IIF chairman Mr Brian Woods said there was no question of insurance companies boycotting the proposed CAI assessment plan. But he said companies had some "genuine concerns" about aspects of the scheme and how it would operate.
At the March 29th meeting, which was arranged before the kitemark plan was announced, they may decide to make some "joint representations" to the CAI and look for clarifications on the plan.
The CAI has said it will kitemark or rate the products launched by insurers and other financial institutions under the special incentive savings scheme announced in the Finance Bill. Products will be rated on costs, guarantees on product margins, flexibility and transparency and other factors. Products will get a kitemark and may be awarded from one to five stars.
Banks, building societies and insurance life offices have been asked to complete a questionaire on their products by March 30th. The assessment will be based on the questionnaire data.

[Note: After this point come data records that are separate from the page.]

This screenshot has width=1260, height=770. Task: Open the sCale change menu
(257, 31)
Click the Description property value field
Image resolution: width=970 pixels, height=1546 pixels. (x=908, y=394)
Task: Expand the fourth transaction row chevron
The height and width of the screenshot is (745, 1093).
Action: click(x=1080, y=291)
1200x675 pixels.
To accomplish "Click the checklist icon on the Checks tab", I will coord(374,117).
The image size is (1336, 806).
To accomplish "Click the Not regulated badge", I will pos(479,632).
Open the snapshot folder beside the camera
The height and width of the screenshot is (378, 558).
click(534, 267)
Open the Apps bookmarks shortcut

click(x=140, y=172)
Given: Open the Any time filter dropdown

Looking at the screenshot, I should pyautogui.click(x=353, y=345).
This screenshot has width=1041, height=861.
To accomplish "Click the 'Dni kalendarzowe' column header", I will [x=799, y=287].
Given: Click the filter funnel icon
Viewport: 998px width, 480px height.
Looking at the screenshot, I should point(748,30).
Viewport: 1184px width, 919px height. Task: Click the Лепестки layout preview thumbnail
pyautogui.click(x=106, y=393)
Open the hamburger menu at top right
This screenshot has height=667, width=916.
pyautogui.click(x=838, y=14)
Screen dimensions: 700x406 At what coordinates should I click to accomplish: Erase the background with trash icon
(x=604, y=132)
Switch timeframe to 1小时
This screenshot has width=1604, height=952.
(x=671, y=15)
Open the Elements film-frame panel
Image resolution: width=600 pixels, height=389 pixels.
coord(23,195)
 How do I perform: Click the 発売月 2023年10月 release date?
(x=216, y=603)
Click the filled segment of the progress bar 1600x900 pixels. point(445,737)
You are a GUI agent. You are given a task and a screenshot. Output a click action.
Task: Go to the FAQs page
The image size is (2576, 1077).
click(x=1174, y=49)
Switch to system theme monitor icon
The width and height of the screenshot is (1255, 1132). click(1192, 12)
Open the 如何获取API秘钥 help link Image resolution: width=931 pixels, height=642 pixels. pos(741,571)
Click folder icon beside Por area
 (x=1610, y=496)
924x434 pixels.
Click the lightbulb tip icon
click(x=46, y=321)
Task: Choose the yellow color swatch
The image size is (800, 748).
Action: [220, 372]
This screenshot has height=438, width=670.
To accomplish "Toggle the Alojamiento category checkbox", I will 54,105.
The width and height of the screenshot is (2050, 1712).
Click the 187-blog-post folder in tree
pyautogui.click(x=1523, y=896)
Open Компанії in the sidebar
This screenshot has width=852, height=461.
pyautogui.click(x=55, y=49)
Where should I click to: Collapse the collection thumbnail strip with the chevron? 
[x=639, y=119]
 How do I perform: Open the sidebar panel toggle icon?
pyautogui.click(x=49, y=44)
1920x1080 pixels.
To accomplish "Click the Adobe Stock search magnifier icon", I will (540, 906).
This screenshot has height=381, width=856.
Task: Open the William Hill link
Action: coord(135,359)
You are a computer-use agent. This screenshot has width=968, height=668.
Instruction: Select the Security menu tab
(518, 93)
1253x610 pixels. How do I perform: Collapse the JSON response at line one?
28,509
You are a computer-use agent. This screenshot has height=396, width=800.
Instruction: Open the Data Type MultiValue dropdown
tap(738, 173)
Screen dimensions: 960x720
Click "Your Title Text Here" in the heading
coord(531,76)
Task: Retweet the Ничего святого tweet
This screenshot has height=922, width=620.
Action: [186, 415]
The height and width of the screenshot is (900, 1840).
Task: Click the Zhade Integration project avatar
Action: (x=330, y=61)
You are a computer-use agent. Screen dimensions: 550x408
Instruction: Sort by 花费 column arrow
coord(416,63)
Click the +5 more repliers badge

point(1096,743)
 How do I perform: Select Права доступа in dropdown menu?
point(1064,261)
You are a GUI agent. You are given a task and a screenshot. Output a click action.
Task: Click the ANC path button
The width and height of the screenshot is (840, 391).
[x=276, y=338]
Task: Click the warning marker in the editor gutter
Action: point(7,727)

Under the UK system for investments, the standards are set by the Government and companies which meet the clearly set out standards are awarded the kitemark and there is no "star" system or differentiation between companies which get a kitemark, Mr Woods explained. Because no clear criteria or benchmarks have been set out for the CAI kitemark or for the star gradings Mr Woods maintained that the CAI system would involve "a lot of subjective judgment".